What Dietz didn’t know was that Rader began killing three years into their marriage and writing brazen letters taunting law enforcement while he evaded capture. In these letters, Rader referred to himself as “the monster.” It was his deep need for attention and recognition that led law enforcement to him. Of the 19 letters he sent in total, 10 of them were sent the year he was caught.
Driven by a compulsion to “bind, torture, and kill,” the meaning behind his self-proclaimed name, Rader murdered 10 people between 1974and 1991 using those methods. His first victims were the Otero family. He broke into their home killing husband and wife, Joseph and Julie Otero along with two of their children, Josephine and Joseph Jr. One month later, Rader sent a letter to the Wichita Eagle describing in detail how he did it. He would often wait years between murders. All the while, he was married and raising two children of his own with his wife.
When Rader was finally arrested, Dietz was granted an emergency divorce, which allowed the paperwork to go through the same day it was filed rather than the required 60-day waiting period. Rader signed the papers without contention.
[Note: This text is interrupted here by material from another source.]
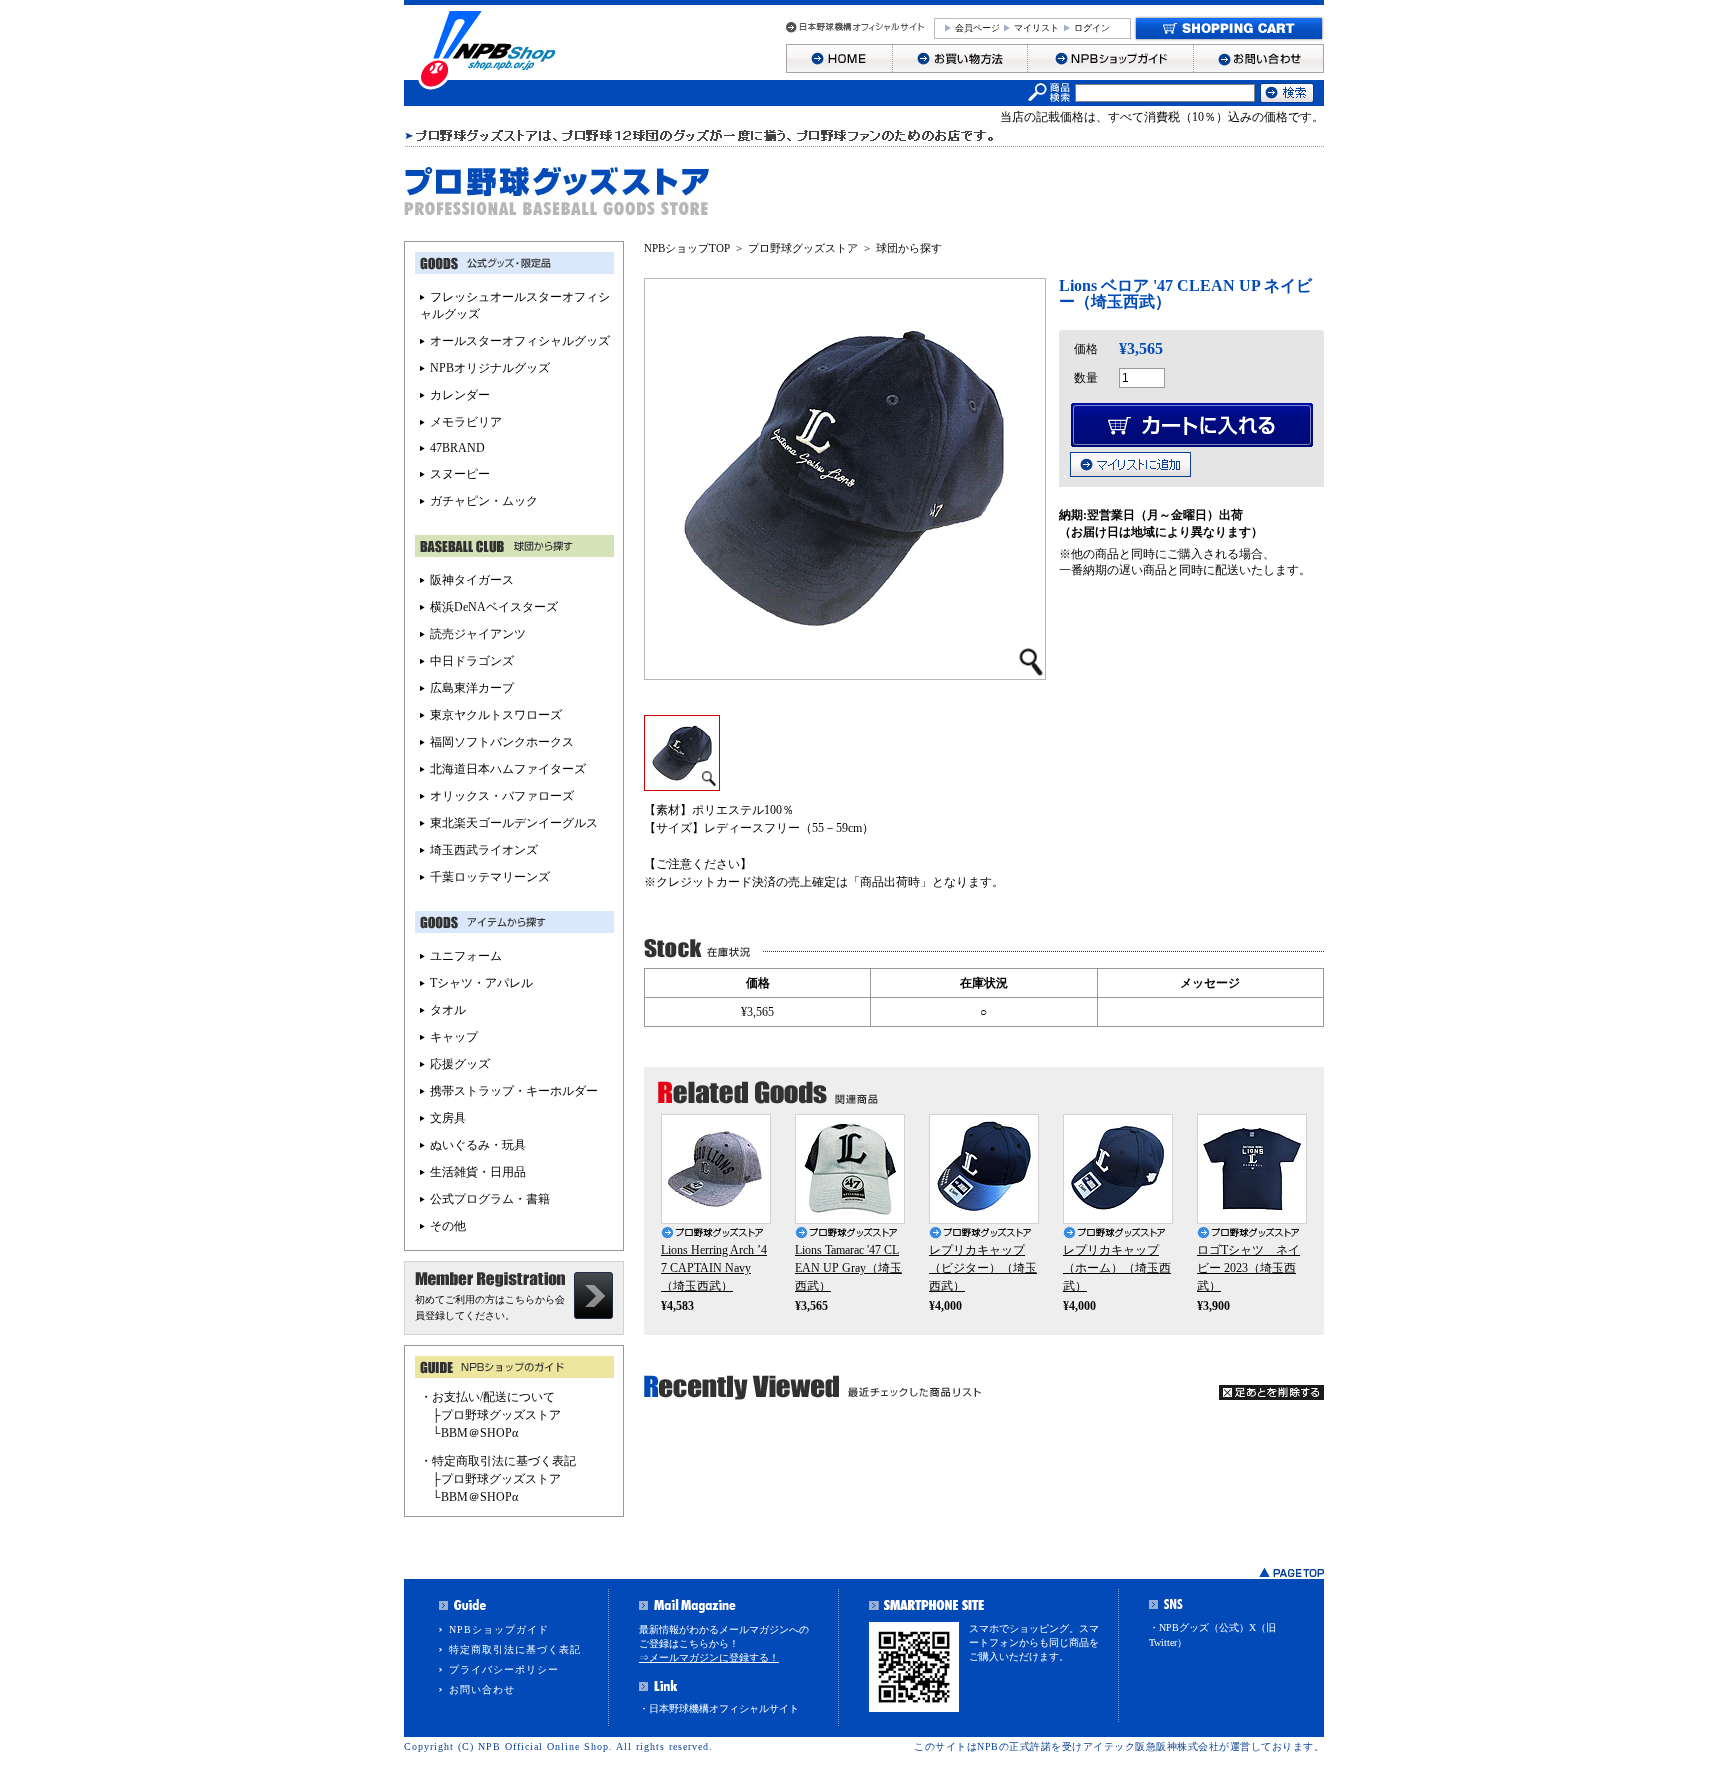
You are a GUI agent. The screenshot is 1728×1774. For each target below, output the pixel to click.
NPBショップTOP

Neither Dietz nor their two children attended any of his court hearings or visited him in jail. According to ABC News, his daughter, Kerri Rawson, has sporadically been in touch with Rader over the years via letters. Dietz reportedly moved out of state following the divorce. She has never spoken publicly about Rader, his crimes, or how it affected her and her kids.
Rawson spoke out after nine years and eventually wrote a book, A Serial Killer’s Daughter: My Story Of Faith, Love and Overcoming. In an interview with the Wichita Eagle, Rawson claimed that she believes her mother could never have known about the murders. “No way could she have known,” Rawson said to the publication. “She wouldn’t have raised us with him.”